And, if you are prepared to listen to and dance along to the tunes here, I think that you will too.
Gilles Peterson: DJ; Lionel Loueke: guitars, vocals.
Produced by Gilles Peterson and Alex Patchwork
In 2020, Loueke released ‘HH’, an album of Herbie Hancock tunes. This was well received and, given how long Loueke spent in Hancock’s band, you’d expect Loueke to have an intimate understanding of the structure of these tunes.
While ‘HH’ imagined Hancock’s tunes through Loueke’s playing, this new album imagines Louke’s imagined version. In this respect, while titles of Hancock’s tunes are used to name the pieces here, there is very little left from the original versions.
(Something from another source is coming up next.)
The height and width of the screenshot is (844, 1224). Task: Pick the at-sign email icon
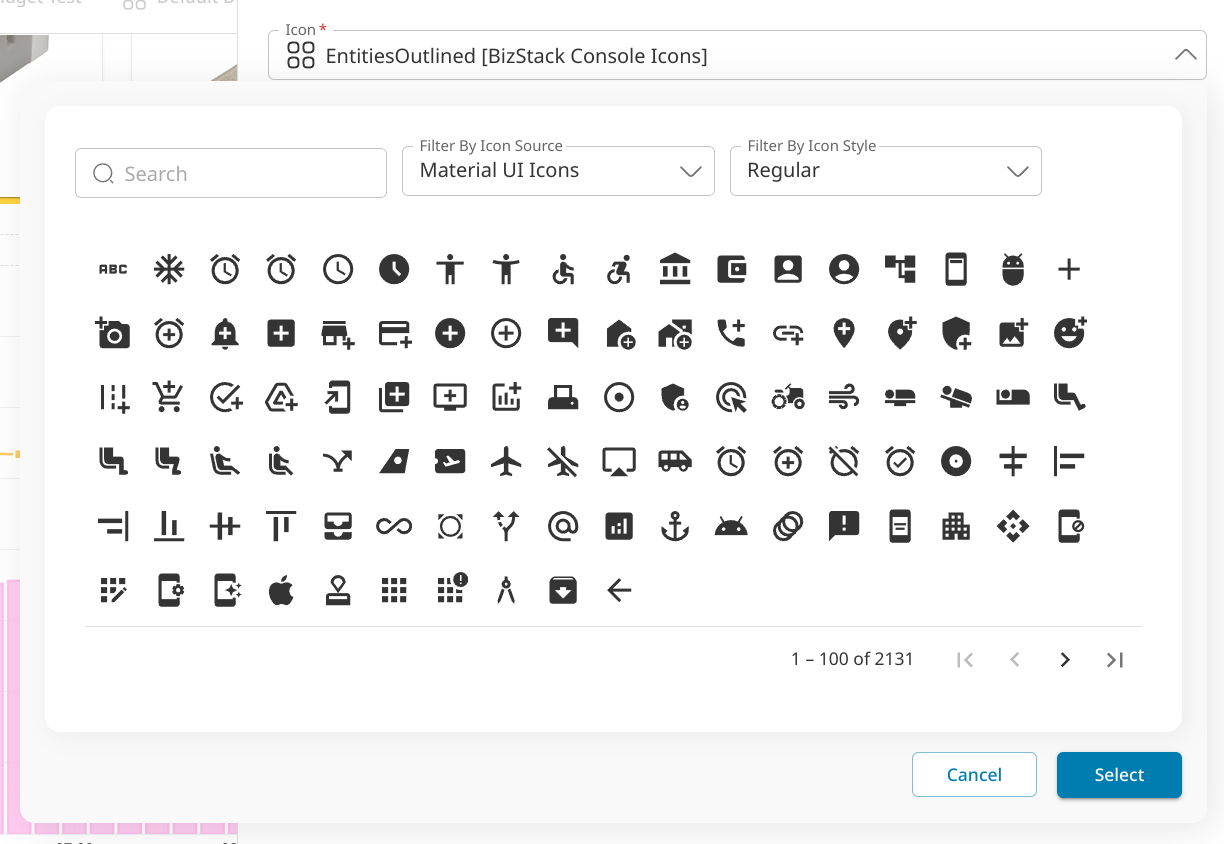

To complicate matters, rather than an actual remix (of the ‘HH’ recordings) Loueke creates new lines inspired by ‘HH’ and these are mixed by Peterson and layered with club rhythms and beats. So, ‘Watermelon Man’ or ‘One finger snap’ have none of the melody and little of the structure of their originals.
In this case, the degree of ‘reimagining’ becomes a matter of falling through mirrors. The sections that have been used as the foundations of these mixes are most likely to draw on Loueke’s Beninese-inspired rhythms and guitar loops washed with electronic effects.
The balance between Loueke’s rhythmic lines and guitar distortions and the undulating beats creates a distinct musical language in which Peterson’s enthusiasm in world music and club rhythms complements Loueke’s marriage of traditional rhythms and imaginative guitar lines.
Of course, with chart bothering tunes such as ‘Rockit’, Hancock wasn’t averse to producing music that could get people dancing. One imagines that he’d enjoy the rhythms and beats on this album. And, if you are prepared to listen to and dance along to the tunes here (and dismiss the concept of Hancock originals from your mind), I think that you will too.